"Lambton."
"Beyond all chance of mistake?"
"Beyond all chance of mistake, although he has shaved off his whiskers and moustache. Lambton saw him on the railway platform, and recognised him at once. Lambton had no time to make any inquiries, as his train was just about to move when he recognised the villain standing alone. But I have plenty of time for inquiries, and shall not miss one. I'll shoot him as I would a rabid dog."
"The atrocious scoundrel!"
"When I read the letter I only waited to put this in my pocket."
He took out a revolver and laid it on the table.

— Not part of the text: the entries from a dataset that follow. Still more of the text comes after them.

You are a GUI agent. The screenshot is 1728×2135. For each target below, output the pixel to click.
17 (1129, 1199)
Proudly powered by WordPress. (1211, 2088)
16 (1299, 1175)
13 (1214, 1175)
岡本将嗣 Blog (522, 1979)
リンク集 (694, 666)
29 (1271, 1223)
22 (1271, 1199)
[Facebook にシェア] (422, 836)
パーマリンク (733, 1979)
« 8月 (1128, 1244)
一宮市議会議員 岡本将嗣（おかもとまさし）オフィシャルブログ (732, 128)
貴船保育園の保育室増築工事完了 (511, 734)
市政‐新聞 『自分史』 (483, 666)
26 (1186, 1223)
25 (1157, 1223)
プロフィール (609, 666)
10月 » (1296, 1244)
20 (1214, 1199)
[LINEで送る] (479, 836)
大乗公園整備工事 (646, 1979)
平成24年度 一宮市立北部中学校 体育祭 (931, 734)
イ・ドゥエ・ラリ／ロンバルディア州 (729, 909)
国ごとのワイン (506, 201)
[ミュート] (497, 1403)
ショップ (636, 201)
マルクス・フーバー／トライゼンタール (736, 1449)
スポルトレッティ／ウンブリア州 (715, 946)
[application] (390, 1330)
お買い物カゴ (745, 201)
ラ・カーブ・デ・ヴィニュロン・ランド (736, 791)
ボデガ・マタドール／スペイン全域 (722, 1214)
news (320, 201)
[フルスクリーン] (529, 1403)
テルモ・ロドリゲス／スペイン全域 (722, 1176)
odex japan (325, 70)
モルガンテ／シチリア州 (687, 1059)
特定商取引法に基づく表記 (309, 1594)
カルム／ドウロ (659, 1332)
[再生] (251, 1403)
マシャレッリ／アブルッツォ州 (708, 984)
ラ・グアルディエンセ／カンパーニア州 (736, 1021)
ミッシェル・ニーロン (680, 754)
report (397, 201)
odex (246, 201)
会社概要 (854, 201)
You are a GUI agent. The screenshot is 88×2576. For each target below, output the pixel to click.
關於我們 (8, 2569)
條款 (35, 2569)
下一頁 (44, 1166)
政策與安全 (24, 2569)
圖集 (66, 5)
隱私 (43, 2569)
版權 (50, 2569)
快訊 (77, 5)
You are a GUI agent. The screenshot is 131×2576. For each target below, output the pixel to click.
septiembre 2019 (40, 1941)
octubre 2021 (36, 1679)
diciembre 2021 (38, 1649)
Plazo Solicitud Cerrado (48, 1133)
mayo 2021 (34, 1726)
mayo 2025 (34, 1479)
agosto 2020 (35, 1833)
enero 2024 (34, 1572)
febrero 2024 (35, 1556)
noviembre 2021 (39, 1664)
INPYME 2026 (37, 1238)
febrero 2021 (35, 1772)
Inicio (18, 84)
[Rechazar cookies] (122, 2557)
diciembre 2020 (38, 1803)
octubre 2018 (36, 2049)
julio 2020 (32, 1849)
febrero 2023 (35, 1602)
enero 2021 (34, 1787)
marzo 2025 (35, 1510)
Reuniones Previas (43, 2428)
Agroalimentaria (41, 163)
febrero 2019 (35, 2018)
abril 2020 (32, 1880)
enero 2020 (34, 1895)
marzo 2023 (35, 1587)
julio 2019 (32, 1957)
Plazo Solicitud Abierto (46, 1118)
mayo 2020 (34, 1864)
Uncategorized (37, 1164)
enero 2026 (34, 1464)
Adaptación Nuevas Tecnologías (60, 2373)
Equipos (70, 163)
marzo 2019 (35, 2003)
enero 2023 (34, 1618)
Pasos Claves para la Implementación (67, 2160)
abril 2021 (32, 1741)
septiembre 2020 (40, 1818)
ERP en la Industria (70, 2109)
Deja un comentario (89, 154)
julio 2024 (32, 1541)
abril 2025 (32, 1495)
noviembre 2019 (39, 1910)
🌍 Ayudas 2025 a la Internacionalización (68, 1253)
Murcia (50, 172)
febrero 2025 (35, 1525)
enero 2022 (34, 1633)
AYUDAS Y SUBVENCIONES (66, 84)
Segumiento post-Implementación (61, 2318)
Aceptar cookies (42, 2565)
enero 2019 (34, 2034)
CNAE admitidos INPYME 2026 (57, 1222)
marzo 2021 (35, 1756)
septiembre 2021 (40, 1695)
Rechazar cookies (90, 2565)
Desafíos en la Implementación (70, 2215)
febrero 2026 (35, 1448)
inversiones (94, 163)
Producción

Then for a while both men sat staring at one another across the table, on which lay the weapon. At length Bramwell rose and began pacing up and down the room with quick, feverish steps. Ray had not seen him so excited for years--not since his own sister Kate, the solitary man's wife, had run away, taking her baby, with that villain John Ainsworth, whom Edward Lambton had seen at Richmond. After the first fierce agony of the wound, the husband had declined to speak of her flight or of her to his brother-in-law. He plunged headlong into gambling for a time until all his ample means were dissipated, unless Boland's Ait are enough to keep body and soul together. Then his grief took another turn. He was lost to all his former friends for months, and at last took up his residence, under an assumed name--Francis Bramwell instead of Frank Mellor--on Boland's Ait, in the South London Canal. To not a living soul did he disclose his real name or his place of habitation but to Philip Ray, the brother of his guilty wife, and the sworn avenger of her shame and his dishonour.
Ray watched Bramwell with flashing, uneasy eyes. By a desperate effort he was calming his own tumultuous passions.
At last Bramwell wound his arms round his head, as though to shut out some intolerable sight, to close his ears to some maddening sounds, to shield his head from deadly, infamous blows.
"Bear with me, Philip!" he cried huskily, at length. "Bear with me, my dear friend. I am half mad--whole mad for the moment. Bear with me! God knows, I have cause to be mad."